The almond milk in the picture is red because it has goji berries in it – if you want to do the same, just throw a small handful of gojis in with the almond before blending.

I would definitely recommend soaking the nuts overnight before using them in this recipe, for ease of digestion.  So if you have a dehydrator, soak the nuts overnight and then dehydrate them until completely dry.  Then you can use them in the recipe and store the whole thing for future use.

If you don’t have a dehydrator, then I would soak the nuts overnight and only make as much as you need in the morning (because you don’t have any way of drying out the extra nuts to be able to make a larger batch and store them).

Rate This Recipe
5 from 8 votes

Five Minute Muesli

A beautiful, quick and easy breakfast recipe that can be made in batches, ahead of time.

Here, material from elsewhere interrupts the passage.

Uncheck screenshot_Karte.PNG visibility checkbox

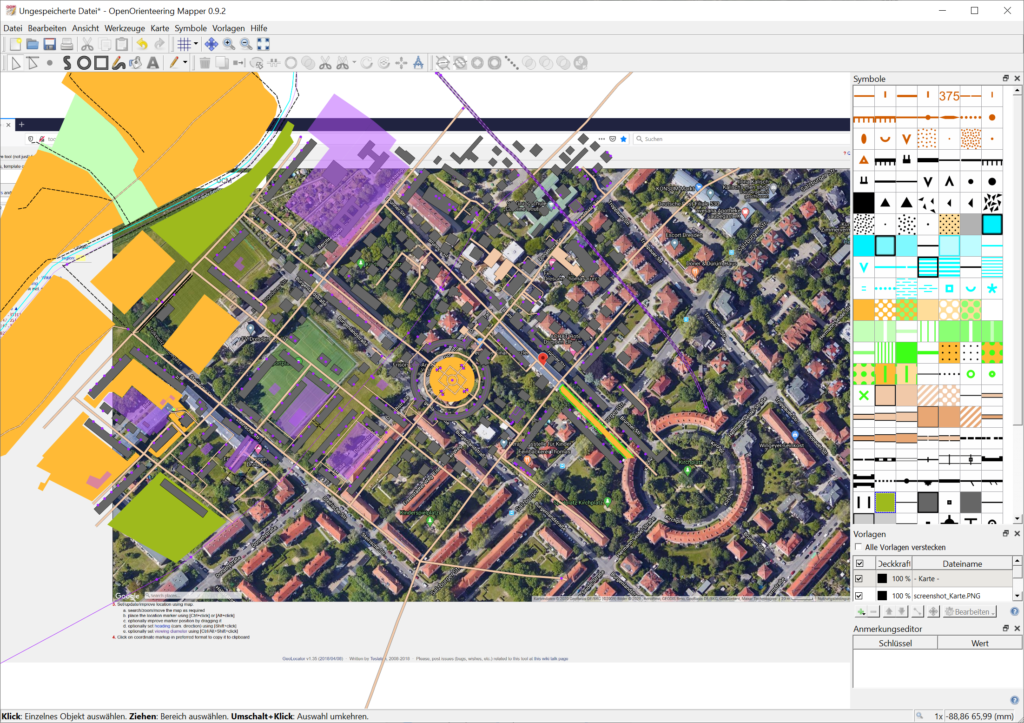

Nutrition (For one serving)

Calories: 2358kcalCarbohydrates: 148gProtein: 44gFat: 188gSaturated Fat: 115gSodium: 85mgPotassium: 2670mgFiber: 63gSugar: 31gVitamin C: 17mgCalcium: 281mgIron: 14mg


  • 2 cups desiccated coconut
  • 1/2 cup almonds
  • 1/2 cup cashews
  • 1/4 cup goji berries
  • 1/4 cup raisins
  • 1/4 cup white mulberries dried
  • 1/4 cup cacao nibs
  • 1 tsp vanilla powder
  • 3 tbsp lucuma


  • Pulse ingredients in the food processor until slightly broken down, but still chunky.
  • Store in an airtight container for up to 3 weeks. Eat as a trail mix or with your favourite nut milk.
  • Advanced for granola: Add 3 tbsp water and 2 tbsp maple syrup and dehydrate at 110° F on a mesh sheet until dry.